Etudier le mécanisme de la fiscalité royale après Colbert, et cela dans un pays d'Etat comme la Bretagne ; rechercher en quel sens les innovations fiscales de la fin du règne ont pu modifier le caractère des relations du pouvoir central avec les Etats : tel a été l'objet de ce travail.

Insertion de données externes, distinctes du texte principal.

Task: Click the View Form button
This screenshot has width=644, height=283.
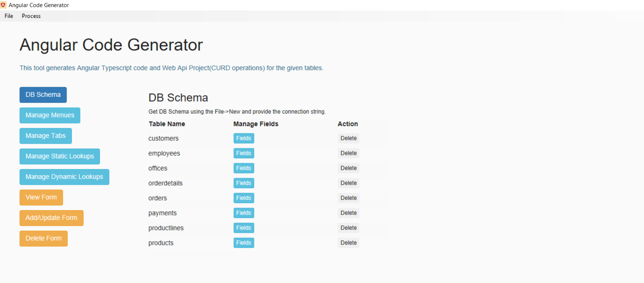Action: (41, 198)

[Note : Nous avons consulté pour cette étude trois grandes publications de documents :
Depping. — Correspondance administrative sous le règne de Louis XIV, 4 vol. in-4° (Coll. des Doc. inédits). Boislisle. — Correspondance des Contrôleurs généraux des finances avec les Intendants des provinces, 3 vol. in-4°. Letaconnoux. — Les Relations du pouvoir central et de la province de Bretagne dans la seconde moitié du règne de Louis XIV (Archives de Bretagne, t. XIV), Rennes, 1907. D'autre part, nous avons étudié aux Archives d'Ille-et-Vilaine les documents inédits contenus dans la série C :
1°) Les registres des délibérations des Etats de Bretagne, de 1689 à 1715 (C 2660-2667).
2°) Sur ler Fouages, Archives des Etats, de C 3369 à C 3383.
3°) Sur les Devoirs, Archives des Etats, C 3469-3472.
4°) Sur la Capitation, C 3405-3417 ; C 2061-2068 ; C 2988-3004.
5°) Sur le Dixième, C 2147-2148.
6°) Sur les Offices, C 2245-2247.
7°) Le manuscrit de Pontbriand].

Un problème intéressant se pose : la politique financière du Gouvernement royal, à la fin du XVIIème siècle, a-t-elle contribué à affaiblir en Bretagne l'ancienne puissance des Etats, déjà bien réduite par Colbert (Voy. le mémoire de F. Delaisi, Les Etats de Bretagne sous l'administration de Colbert) ? A-t-elle au contraire développé ce mouvement d'autonomie qui s'épanouit au XVIIIème siècle et dont la première esquisse se dessinerait de 1689 à 1715 ? En un mot, cette fin de règne marque-t-elle dans l'histoire des Etats de Bretagne le développement d'une décadence déjà longue, ou l'annonce d'un prochain réveil ?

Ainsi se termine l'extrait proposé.